Night assisted their credulity, and amid the darkness confident assertion
was comparatively easy. Nor did Tiberius check the false reports till
by lapse of time they died away.

And so the people grieved the more bitterly as though Germanicus was
again lost to them. New honours were devised and decreed, as men were
inspired by affection for him or by genius. His name was to be celebrated
in the song of the Salii; chairs of state with oaken garlands over
them were to be set up in the places assigned to the priesthood of
the Augustales; his image in ivory was to head the procession in the
games of the circus; no flamen or augur, except from the Julian family,
was to be chosen in the room of Germanicus. Triumphal arches were
erected at Rome, on the banks of the Rhine, and on mount Amanus in
Syria, with an inscription recording his achievements, and how he
had died in the public service.

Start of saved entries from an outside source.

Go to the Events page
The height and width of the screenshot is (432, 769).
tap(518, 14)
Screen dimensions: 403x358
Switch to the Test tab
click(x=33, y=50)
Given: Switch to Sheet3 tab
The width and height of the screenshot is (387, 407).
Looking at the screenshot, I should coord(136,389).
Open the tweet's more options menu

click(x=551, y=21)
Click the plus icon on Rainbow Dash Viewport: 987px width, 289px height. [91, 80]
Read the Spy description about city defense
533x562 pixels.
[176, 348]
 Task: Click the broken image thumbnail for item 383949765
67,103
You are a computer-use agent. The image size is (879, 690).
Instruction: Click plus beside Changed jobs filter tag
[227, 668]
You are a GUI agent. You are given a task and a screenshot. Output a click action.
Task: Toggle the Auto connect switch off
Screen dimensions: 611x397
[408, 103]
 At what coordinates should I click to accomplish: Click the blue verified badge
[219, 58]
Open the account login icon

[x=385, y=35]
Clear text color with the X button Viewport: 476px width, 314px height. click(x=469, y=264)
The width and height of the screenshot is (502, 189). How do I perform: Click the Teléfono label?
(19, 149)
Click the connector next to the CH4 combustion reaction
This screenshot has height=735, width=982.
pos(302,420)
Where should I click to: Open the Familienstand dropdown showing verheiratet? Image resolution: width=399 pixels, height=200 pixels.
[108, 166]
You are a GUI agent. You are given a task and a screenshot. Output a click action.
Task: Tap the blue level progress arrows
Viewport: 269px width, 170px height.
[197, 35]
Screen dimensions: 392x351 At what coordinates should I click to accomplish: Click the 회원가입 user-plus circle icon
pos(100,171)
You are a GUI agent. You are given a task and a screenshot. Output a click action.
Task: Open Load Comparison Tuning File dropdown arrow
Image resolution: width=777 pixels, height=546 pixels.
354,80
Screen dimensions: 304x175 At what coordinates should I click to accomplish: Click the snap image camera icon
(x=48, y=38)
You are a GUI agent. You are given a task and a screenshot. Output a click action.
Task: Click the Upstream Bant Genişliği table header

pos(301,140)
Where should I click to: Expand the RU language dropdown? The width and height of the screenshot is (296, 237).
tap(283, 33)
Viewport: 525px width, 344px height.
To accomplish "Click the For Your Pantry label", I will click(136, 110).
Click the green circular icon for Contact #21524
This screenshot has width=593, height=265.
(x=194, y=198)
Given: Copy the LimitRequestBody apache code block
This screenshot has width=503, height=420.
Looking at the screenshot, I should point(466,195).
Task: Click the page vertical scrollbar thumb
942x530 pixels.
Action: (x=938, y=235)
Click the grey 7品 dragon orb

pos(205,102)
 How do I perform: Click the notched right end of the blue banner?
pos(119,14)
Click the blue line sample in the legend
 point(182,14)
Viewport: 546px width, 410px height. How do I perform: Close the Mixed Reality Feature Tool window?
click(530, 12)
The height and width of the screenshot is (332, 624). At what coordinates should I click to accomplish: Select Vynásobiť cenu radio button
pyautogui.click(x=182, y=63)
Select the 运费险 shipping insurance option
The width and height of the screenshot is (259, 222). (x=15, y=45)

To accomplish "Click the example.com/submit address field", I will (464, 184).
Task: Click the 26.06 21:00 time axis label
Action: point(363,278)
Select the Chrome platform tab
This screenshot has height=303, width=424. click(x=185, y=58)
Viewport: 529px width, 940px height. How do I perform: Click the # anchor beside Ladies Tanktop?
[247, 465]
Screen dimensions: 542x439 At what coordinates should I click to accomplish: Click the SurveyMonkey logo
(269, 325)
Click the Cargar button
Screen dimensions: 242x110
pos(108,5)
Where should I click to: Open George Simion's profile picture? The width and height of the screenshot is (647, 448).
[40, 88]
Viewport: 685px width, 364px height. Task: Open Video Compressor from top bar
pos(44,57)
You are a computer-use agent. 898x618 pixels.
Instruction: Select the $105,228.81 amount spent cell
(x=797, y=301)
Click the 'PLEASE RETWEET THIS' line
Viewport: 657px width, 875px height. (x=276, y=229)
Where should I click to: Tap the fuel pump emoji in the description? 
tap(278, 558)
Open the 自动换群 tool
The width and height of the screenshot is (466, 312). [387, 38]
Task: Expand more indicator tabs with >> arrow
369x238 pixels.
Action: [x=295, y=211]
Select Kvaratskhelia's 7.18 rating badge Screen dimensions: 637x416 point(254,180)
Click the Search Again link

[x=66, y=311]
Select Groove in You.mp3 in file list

A cenotaph was raised at Antioch,
where the body was burnt, a lofty mound at Epidaphna, where he had
ended his life. The number of his statues, or of the places in which
they were honoured, could not easily be computed. When a golden shield
of remarkable size was voted him as a leader among orators, Tiberius
declared that he would dedicate to him one of the usual kind, similar
to the rest, for in eloquence, he said, there was no distinction of
rank, and it was a sufficient glory for him to be classed among ancient
writers. The knights called the seats in the theatre known as “the
juniors,” Germanicus’s benches, and arranged that their squadrons
were to ride in procession behind his effigy on the fifteenth of July.
Many of these honours still remain; some were at once dropped, or
became obsolete with time.

While men’s sorrow was yet fresh, Germanicus’s sister Livia, who was
married to Drusus, gave birth to twin sons. This, as a rare event,
causing joy even in humble homes, so delighted the emperor that he
did not refrain from boasting before the senators that to no Roman
of the same rank had twin offspring ever before been born. In fact,
he would turn to his own glory every incident, however casual. But
at such a time, even this brought grief to the people, who thought
that the increase of Drusus’s family still further depressed the house
of Germanicus.

That same year the profligacy of women was checked by stringent enactments,
and it was provided that no woman whose grandfather, father, or husband
had been a Roman knight should get money by prostitution. Vistilia,
born of a praetorian family, had actually published her name with
this object on the aedile’s list, according to a recognised custom
of our ancestors, who considered it a sufficient punishment on unchaste
women to have to profess their shame. Titidius Labeo, Vistilia’s husband,
was judicially called on to say why with a wife whose guilt was manifest
he had neglected to inflict the legal penalty. When he pleaded that
the sixty days given for deliberation had not yet expired, it was
thought sufficient to decide Vistilia’s case, and she was banished
out of sight to the island of Seriphos.

There was a debate too about expelling the Egyptian and Jewish worship,
and a resolution of the Senate was passed that four thousand of the
freedmen class who were infected with those superstitions and were
of military age should be transported to the island of Sardinia, to
quell the brigandage of the place, a cheap sacrifice should they die
from the pestilential climate. The rest were to quit Italy, unless
before a certain day they repudiated their impious rites.

Next the emperor brought forward a motion for the election of a Vestal
virgin in the room of Occia, who for fifty-seven years had presided
with the most immaculate virtue over the Vestal worship. He formally
thanked Fonteius Agrippa and Domitius Pollio for offering their daughters
and so vying with one another in zeal for the commonwealth. Pollio’s
daughter was preferred, only because her mother had lived with one
and the same husband, while Agrippa had impaired the honour of his
house by a divorce. The emperor consoled his daughter, passed over
though she was, with a dowry of a million sesterces.